Let $\displaystyle U_1$ and $\displaystyle U_2$ be the subspaces of $\displaystyle R^4$ defined by

$\displaystyle U_1 = (x = (x_1,x_2,x_3,x_4)|x_1 + 2x_2 - x_3 - x_4 = 0)$

and

$\displaystyle U_2 = (x = (x_1,x_2,x_3,x_4)|x_1 - x_2 + x_3 + x_4 = 0)$

Find basis for $\displaystyle U_1$ and $\displaystyle U_2$ and $\displaystyle U_1 \cap U_2$

Now i can find basis for $\displaystyle U_1$ and $\displaystyle U_2$ fairly easily tho they were different from the ones given in the solutions. Problem is i have no idea how to calculate $\displaystyle U_1 \cap U_2$. This is the solution given.

(-2, 1, 0, 0), (1, 0, 1, 0) and (1, 0, 0, 1) form a basis for $\displaystyle U_1$

(1, 1, 0, 0), (-1, 0, 1, 0) and (-1, 0, 0, 1) form a basis for $\displaystyle U_2$

(-1, 2, 3, 0), (-1, 2, 0, 3) form a basis for $\displaystyle U_1 \cap U_2$
can someone explain this?
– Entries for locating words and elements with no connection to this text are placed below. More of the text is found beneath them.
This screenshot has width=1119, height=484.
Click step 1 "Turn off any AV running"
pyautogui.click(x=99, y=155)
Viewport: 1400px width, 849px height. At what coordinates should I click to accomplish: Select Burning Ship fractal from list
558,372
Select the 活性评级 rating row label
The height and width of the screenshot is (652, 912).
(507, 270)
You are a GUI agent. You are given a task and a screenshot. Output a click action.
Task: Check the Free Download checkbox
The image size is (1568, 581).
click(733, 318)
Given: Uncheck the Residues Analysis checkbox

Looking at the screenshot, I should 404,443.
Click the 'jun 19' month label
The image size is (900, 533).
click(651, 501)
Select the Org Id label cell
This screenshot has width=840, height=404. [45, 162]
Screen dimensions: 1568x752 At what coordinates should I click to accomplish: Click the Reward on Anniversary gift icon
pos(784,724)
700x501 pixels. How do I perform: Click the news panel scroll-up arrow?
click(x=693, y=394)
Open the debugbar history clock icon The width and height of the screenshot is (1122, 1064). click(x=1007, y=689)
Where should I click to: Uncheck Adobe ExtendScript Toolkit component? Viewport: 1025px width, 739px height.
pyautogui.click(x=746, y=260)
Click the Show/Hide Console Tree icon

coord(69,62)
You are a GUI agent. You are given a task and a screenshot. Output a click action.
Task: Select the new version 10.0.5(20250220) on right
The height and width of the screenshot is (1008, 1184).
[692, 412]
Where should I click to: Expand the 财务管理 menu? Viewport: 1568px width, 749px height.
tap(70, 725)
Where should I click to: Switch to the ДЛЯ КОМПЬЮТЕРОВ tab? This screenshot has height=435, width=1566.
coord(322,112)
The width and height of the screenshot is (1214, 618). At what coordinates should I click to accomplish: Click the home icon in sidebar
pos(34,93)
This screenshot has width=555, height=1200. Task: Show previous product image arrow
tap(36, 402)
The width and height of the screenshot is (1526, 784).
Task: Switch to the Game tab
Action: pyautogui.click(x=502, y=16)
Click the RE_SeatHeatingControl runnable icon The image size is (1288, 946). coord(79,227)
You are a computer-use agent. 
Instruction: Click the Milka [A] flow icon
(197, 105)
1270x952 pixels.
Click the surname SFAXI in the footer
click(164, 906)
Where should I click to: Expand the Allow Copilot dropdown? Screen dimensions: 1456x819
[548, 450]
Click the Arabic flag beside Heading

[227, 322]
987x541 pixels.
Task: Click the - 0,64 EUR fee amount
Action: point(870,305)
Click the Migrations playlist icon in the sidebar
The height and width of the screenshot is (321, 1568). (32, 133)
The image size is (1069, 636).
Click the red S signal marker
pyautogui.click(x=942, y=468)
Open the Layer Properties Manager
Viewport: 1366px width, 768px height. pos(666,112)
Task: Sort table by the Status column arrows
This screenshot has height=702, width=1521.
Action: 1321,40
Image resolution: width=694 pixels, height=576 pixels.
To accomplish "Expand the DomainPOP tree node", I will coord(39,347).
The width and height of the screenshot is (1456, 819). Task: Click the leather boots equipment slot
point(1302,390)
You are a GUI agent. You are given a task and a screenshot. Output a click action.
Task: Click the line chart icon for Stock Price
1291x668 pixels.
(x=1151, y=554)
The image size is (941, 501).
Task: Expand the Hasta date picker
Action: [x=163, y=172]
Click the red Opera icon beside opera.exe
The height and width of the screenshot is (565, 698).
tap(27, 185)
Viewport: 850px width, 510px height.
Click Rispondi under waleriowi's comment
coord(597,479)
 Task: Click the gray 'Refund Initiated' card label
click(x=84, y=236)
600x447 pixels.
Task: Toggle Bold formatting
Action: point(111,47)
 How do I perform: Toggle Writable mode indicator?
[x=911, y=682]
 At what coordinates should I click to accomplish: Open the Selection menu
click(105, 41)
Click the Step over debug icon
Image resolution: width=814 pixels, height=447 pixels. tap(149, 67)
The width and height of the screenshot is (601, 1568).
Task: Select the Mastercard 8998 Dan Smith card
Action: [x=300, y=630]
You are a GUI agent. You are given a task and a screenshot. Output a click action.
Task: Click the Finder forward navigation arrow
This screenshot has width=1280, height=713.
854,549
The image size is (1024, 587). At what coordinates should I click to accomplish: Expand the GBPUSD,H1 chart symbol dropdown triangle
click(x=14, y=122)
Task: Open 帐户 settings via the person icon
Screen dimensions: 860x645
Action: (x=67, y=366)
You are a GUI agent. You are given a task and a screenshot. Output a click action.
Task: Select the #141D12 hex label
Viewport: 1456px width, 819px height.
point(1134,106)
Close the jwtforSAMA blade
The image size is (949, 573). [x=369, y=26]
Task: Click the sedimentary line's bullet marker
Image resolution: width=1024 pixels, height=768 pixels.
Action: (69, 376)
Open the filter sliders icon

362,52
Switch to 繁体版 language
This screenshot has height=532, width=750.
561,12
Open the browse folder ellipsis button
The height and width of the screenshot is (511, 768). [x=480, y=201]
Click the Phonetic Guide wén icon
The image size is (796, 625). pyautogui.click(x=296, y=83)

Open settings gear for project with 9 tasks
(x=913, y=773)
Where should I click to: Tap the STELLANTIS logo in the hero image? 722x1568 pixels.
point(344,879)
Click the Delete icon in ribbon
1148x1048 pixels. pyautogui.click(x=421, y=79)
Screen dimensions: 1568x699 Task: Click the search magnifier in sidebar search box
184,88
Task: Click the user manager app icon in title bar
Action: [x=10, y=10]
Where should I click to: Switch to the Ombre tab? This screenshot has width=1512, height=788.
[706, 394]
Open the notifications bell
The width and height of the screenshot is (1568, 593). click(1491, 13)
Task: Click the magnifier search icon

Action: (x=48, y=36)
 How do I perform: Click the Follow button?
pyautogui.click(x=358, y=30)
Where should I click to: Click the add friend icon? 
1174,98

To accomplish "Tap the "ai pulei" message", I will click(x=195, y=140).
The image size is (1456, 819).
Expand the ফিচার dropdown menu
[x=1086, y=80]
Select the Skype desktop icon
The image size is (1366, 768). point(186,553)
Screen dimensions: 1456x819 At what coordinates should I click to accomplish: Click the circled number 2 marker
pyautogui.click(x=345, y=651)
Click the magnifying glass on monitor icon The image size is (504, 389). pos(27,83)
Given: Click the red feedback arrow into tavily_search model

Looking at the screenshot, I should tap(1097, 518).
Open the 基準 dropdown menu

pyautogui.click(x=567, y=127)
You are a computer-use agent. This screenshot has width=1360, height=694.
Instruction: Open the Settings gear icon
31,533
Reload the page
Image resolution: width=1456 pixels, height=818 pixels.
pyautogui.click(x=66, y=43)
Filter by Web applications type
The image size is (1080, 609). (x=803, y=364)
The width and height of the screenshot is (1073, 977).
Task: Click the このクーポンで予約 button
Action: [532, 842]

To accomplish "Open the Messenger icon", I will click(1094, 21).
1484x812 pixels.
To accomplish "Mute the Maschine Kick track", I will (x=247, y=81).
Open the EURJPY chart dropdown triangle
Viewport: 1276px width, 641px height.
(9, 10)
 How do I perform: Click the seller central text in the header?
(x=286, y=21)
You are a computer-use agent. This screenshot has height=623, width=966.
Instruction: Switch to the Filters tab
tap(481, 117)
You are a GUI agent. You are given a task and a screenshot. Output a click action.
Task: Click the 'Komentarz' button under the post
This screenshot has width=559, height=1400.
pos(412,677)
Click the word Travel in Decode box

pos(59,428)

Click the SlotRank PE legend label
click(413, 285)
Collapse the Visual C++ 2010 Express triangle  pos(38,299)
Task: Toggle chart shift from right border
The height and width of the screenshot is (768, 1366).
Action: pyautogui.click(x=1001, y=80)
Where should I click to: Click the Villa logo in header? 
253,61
It just says clearly this is the basis in the solution... Maybe clear for someone whos been studying it for 30+ years... I can sorta see where the -1 and 2 come from but not the 3's. Any help please?

Thanks
• May 13th 2008, 12:04 AM
Opalg
Quote:

Originally Posted by Deadstar
Can someone explain how to get this answer please.

Let $\displaystyle U_1$ and $\displaystyle U_2$ be the subspaces of $\displaystyle R^4$ defined by

$\displaystyle U_1 = (x = (x_1,x_2,x_3,x_4)|x_1 + 2x_2 - x_3 - x_4 = 0)$

and

$\displaystyle U_2 = (x = (x_1,x_2,x_3,x_4)|x_1 - x_2 + x_3 + x_4 = 0)$

Find basis for $\displaystyle U_1$ and $\displaystyle U_2$ and $\displaystyle U_1 \cap U_2$

Now i can find basis for $\displaystyle U_1$ and $\displaystyle U_2$ fairly easily tho they were different from the ones given in the solutions. Problem is i have no idea how to calculate $\displaystyle U_1 \cap U_2$. This is the solution given.

(-2, 1, 0, 0), (1, 0, 1, 0) and (1, 0, 0, 1) form a basis for $\displaystyle U_1$

(1, 1, 0, 0), (-1, 0, 1, 0) and (-1, 0, 0, 1) form a basis for $\displaystyle U_2$

(-1, 2, 3, 0), (-1, 2, 0, 3) form a basis for $\displaystyle U_1 \cap U_2$
can someone explain this?

If $\displaystyle (x_1,x_2,x_3,x_4)\in U_1\cap U_2$ then $\displaystyle x_1 + 2x_2 - x_3 - x_4 = 0$ and $\displaystyle x_1 - x_2 + x_3 + x_4 = 0$. The way to find solutions to a set of equations like that is to form the matrix of coefficients and row-reduce it.

In this case, the matrix is $\displaystyle \begin{bmatrix}1&2&-1&-1\\1&-1&1&1\end{bmatrix}$. To row-reduce it, subtract the top row from the bottom row, getting $\displaystyle \begin{bmatrix}1&2&-1&-1\\0&3&-2&-2\end{bmatrix}$. That should help you to see where the 2s and 3s come from.
• May 13th 2008, 06:23 AM
Deadstar
sorry but i still have no idea. Can someone please just explain this fully. I have an exam on linear algebra in 2 days and i really dont wanna waste hours trying to figure out something thats only gonna get me a mark or two in the exam if its even in it. And i cant just ignore it cos it'll bug me to the point ill get nothing else done!